Anche se è soprannominata la Tigre di Cremona, in realtà Mina, al secolo Mina Anna Maria Mazzini, nasce a Busto Arsizio il 25 marzo 1940. Il suo debutto avviene durante nel una vacanza in Versilia nel 1958, quando sale sul palco della Bussola di Sergio Bernardini per interpretare una sua versione di Anima Pura. Da quel momento, non si ferma più, conquistando il pubblico italiano e internazionale grazie alla sua incredibile vocalità e a brani come Tintarella di Luna, Mille bolle blu, Parole, parole, parole, Se telefonando o Amor mio.

Il suo successo sembra avere una battuta d’arresto solo nel 1963, quando dà alla luce Massimiliano, frutto dell’amore con Corrado Pani, all’epoca ancora sposato con l’attrice Renata Monteduro. La maternità causa il suo allontanamento dalla TV di Stato, e la stampa si scaglia impietosa contro di lei; i suoi fan, però, continuano a dimostrarle affetto e a sostenerla. L’episodio, tuttavia, la segna nel profondo e, anni dopo, ne parlerà così: «Il massimo è stata una foto su “Epoca” dove io ridevo con Corrado con il mio pancione, tranquilla, e sotto scritto “Cosa avrà da ridere?”, guarda che è il massimo, me la ricorderò tutta la vita una cosa del genere. Per cui capisci tu l’atteggiamento della stampa: me ne hanno tirato addosso delle badilate e la gente non si è lasciata condizionare da questo fatto, l’ha superato.».

Studio Uno e i duetti

Passato il momento buio, Mina torna al 100% in attività, alternando nuovi album a programmi di successo come l’indimenticabile Studio Uno, al fianco di leggende televisive come le Gemelle Kessler e Paolo Panelli. Nella rubrica L’uomo per me, la cantante ospita celebrità come Nino Manfredi, Vittorio Gassman, Totò, Walter Chiari, Alberto Sordi e Marcello Mastroianni, duettando con loro e prestandosi a divertenti gag.

La musica, tuttavia, resta il suo amore principale. Nel corso degli anni, si esibisce insieme a diversi colleghi, da Lucio Battisti ad Adriano Celentano, spaziando tra i generi e confrontandosi anche con hit internazionali, dalle canzoni dei Beatles a Bésame Mucho. Nel 1966, inoltre, contribuisce a far conoscere un giovane e promettente cantautore genovese, Fabrizio De André. Incidendo una cover de La Canzone di Marinella, infatti, gli spalanca le porte del grande pubblico. I due duettano sulle note del pezzo; in un’intervista, anni dopo, Faber dirà: «Ci vuole proprio un bel coraggio a cantare con Mina ‘l”La canzone di Marinella”, perché la sua voce è un miracolo. Credo che lei sia nata con la musica nel DNA, è come se avesse avuto una memoria prenatale della musica. Questo è un fenomeno tipico della genialità: quello di sapere prima di conoscere.»

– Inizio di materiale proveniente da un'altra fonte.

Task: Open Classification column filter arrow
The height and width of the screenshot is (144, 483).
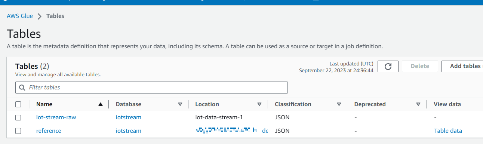Action: (339, 104)
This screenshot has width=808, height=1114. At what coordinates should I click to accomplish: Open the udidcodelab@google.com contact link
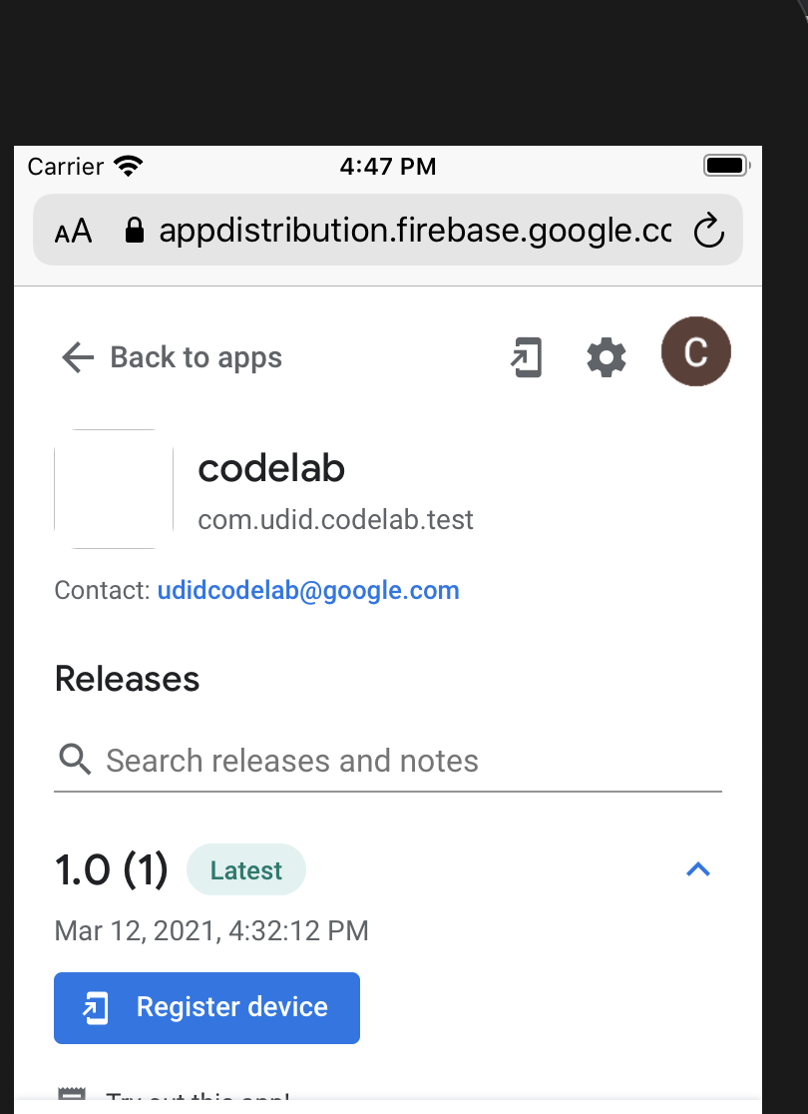[308, 590]
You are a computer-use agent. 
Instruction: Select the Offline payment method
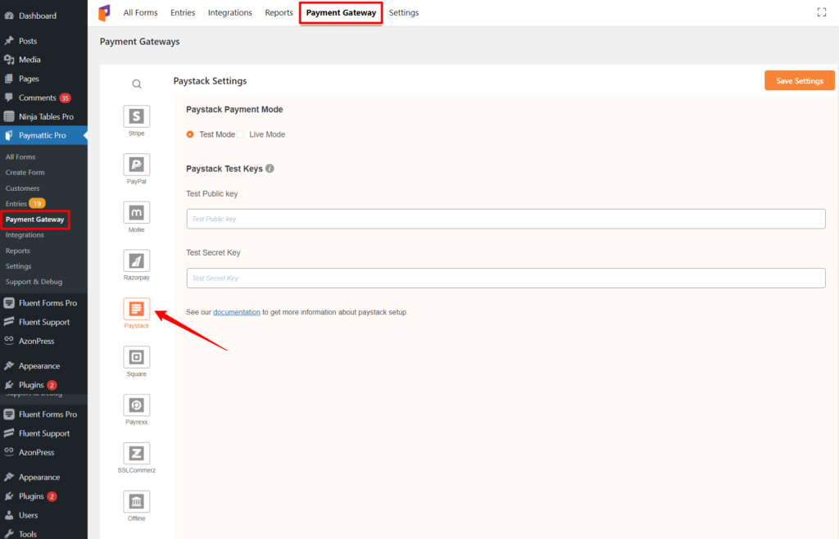(x=136, y=500)
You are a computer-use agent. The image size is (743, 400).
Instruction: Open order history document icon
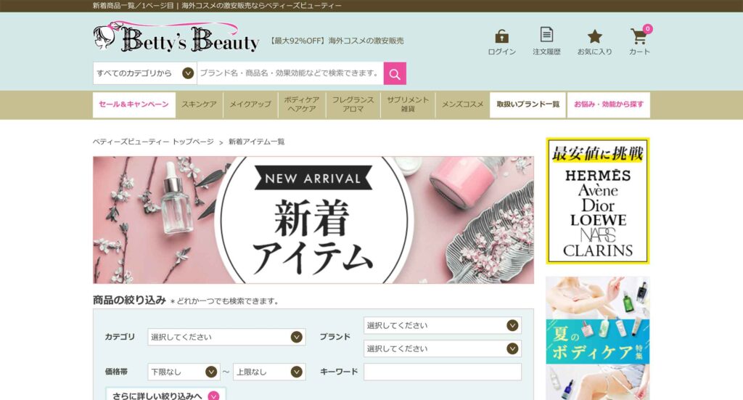[x=546, y=35]
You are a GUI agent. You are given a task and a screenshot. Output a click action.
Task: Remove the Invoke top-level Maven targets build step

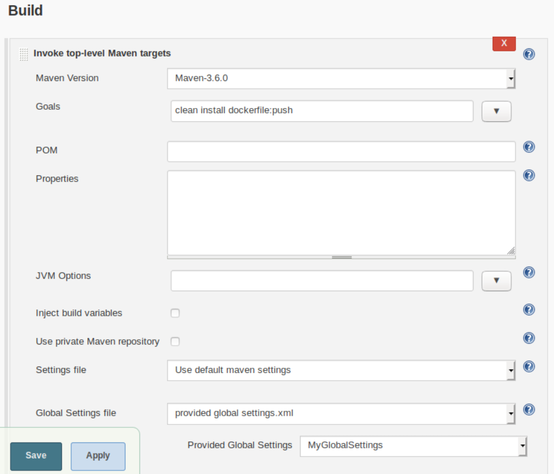click(x=503, y=43)
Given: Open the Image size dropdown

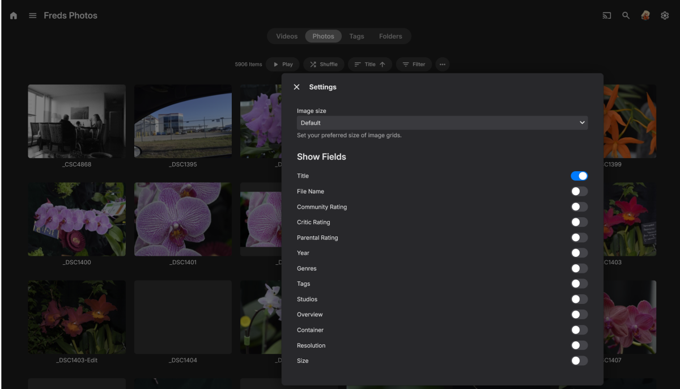Looking at the screenshot, I should [x=442, y=122].
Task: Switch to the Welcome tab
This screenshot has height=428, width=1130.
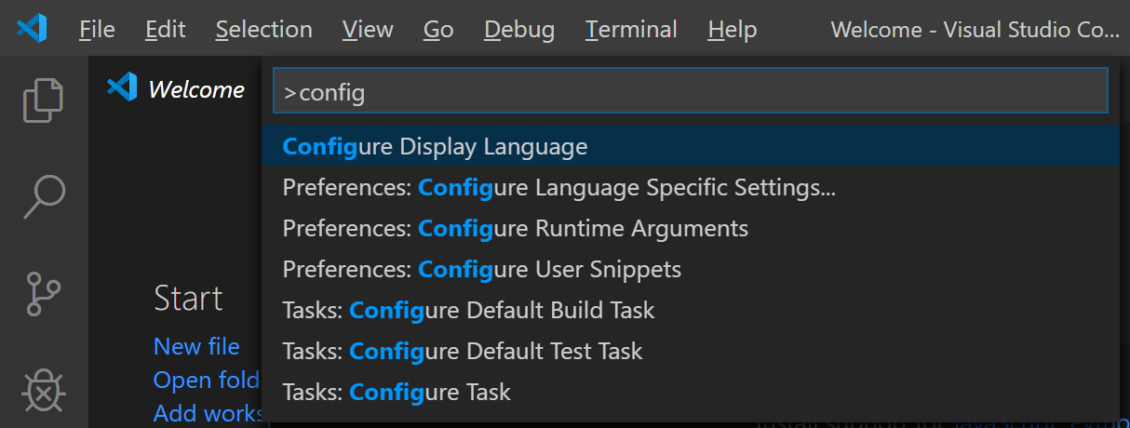Action: (x=195, y=89)
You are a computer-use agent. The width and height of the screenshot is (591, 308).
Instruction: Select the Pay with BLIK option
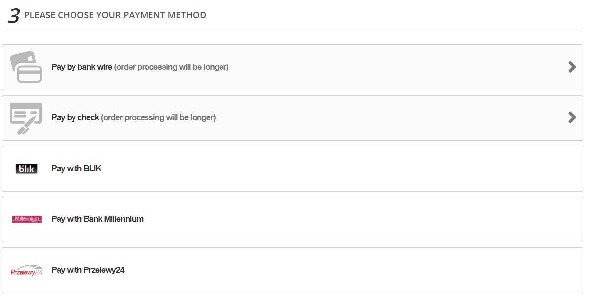[76, 168]
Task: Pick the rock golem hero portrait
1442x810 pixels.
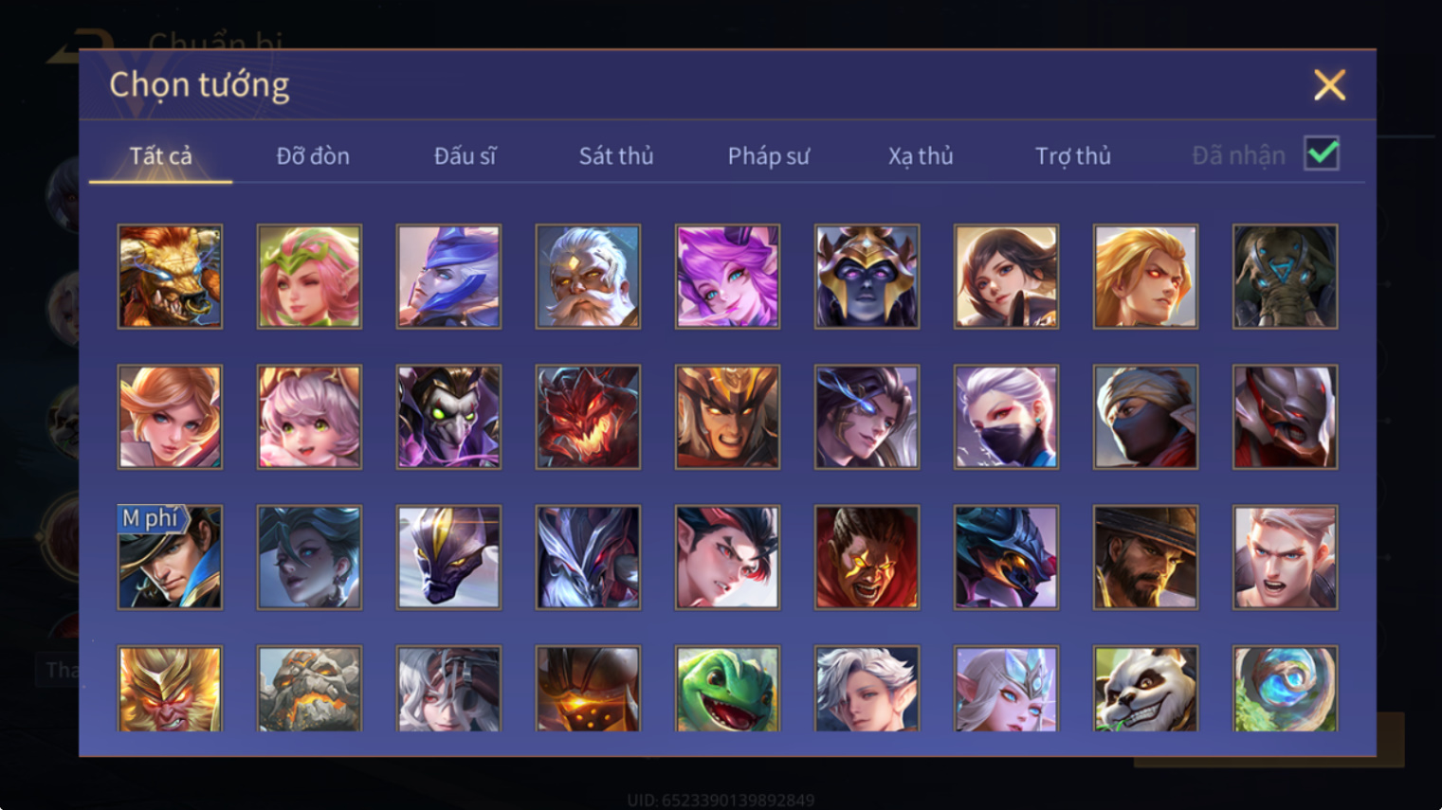Action: [309, 689]
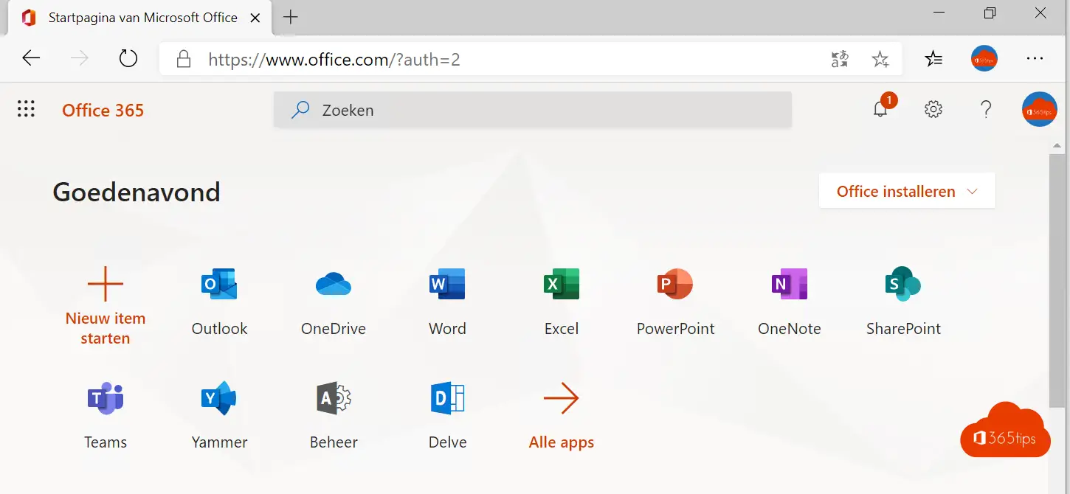The image size is (1070, 494).
Task: Open the notifications bell
Action: pos(880,111)
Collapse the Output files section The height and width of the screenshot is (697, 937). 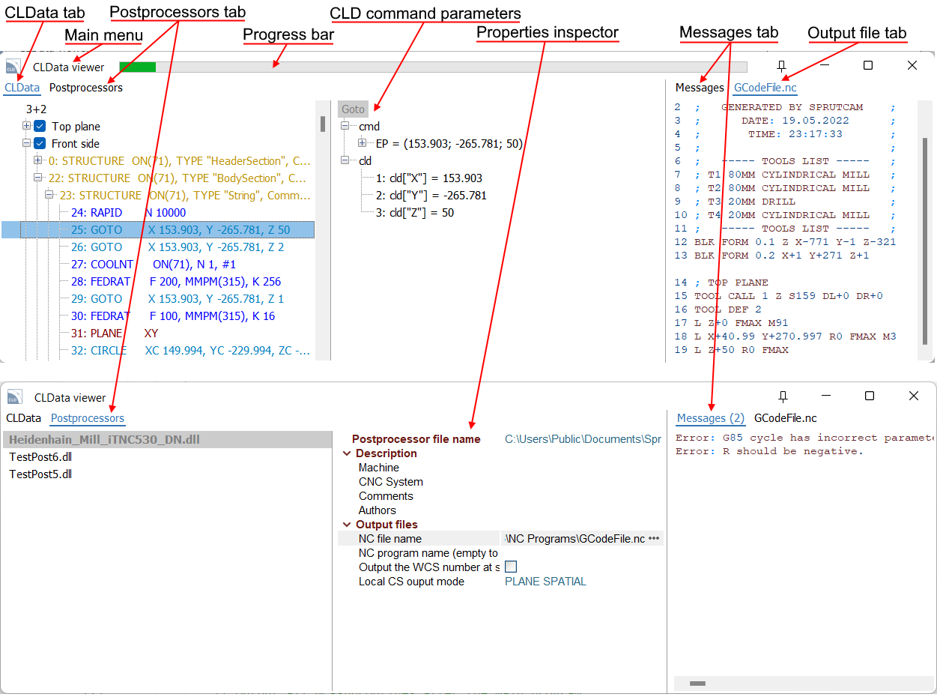[x=347, y=524]
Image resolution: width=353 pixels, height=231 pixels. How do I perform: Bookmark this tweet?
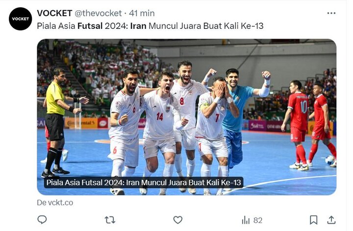point(313,220)
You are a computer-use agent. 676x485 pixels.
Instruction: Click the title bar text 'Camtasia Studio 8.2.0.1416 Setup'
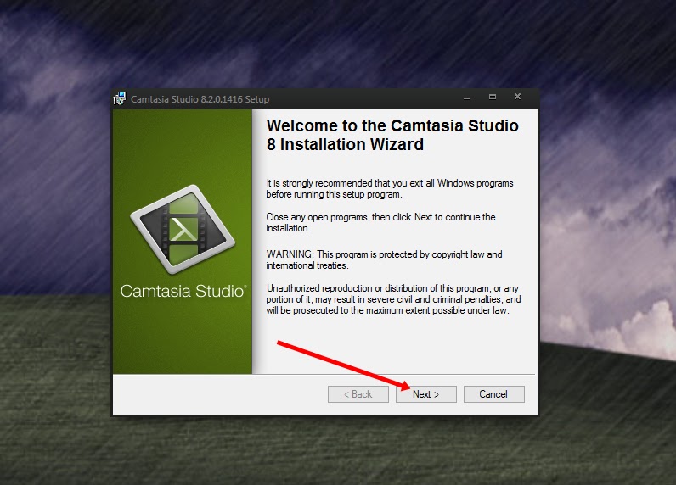point(200,99)
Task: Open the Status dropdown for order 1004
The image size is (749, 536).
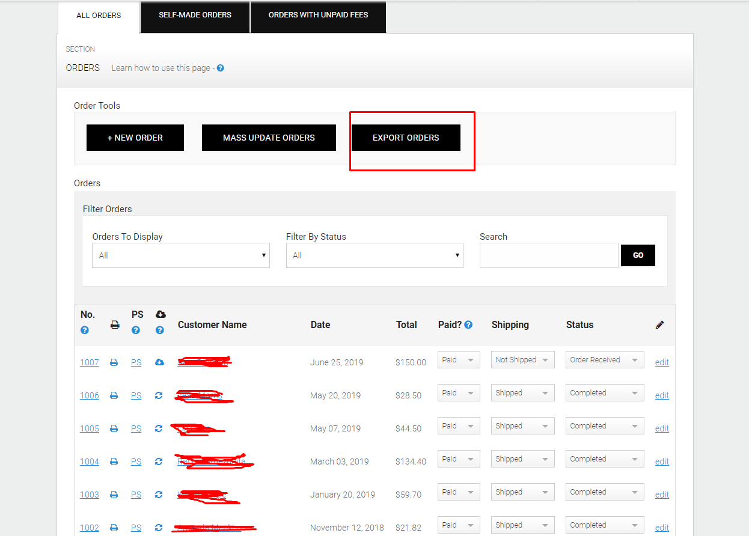Action: [x=604, y=458]
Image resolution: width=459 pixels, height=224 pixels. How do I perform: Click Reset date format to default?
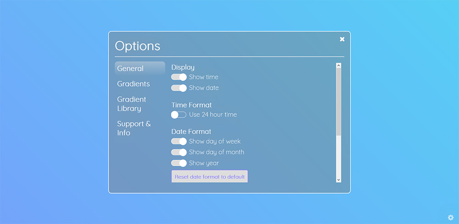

Mina, la più “grande, grande, grande” voce italiana

Sempre all’avanguardia ed emancipata, Mina non si è mai piegata alle rigide convenzioni dell’epoca, ma ha lasciato andare a briglia sciolta la sua personalità, anche in fatto di stile e presenza scenica. Le sue sopracciglia rasate e il trucco carico sugli occhi sono ormai leggendari, così come le sue movenze accentuate o gli ammiccamenti di fronte alla telecamera durante le esibizioni. È stata, inoltre, la prima artista in Italia a indossare la minigonna in spettacoli televisivi e nei concerti.

Anche la decisione di sparire dai radar e di godersi una vita più appartata, sfuggendo così al perpetuo scrutinio dei media e dell’opinione pubblica, in fondo altro non è che l’ennesima manifestazione della sua libertà. Abbandonare le scene all’apice del successo è stata una scelta coraggiosa che, però, ha contribuito a renderla un’icona; congedandosi improvvisamente, dopo quell’ultimo live, ha decretato la “fine” della donna, e ha segnato l’inizio l’inizio del mito.

In molti continuano a sperare in un suo ritorno a sorpresa, magari sul palco dell’Ariston, a Sanremo, con cui ha un conto in sospeso, o con un’esibizione dal vivo, ma è difficile pensare che, dopo decenni, possa aver cambiato idea. Non resta, dunque, che continuare a godere della sua voce. E che voce.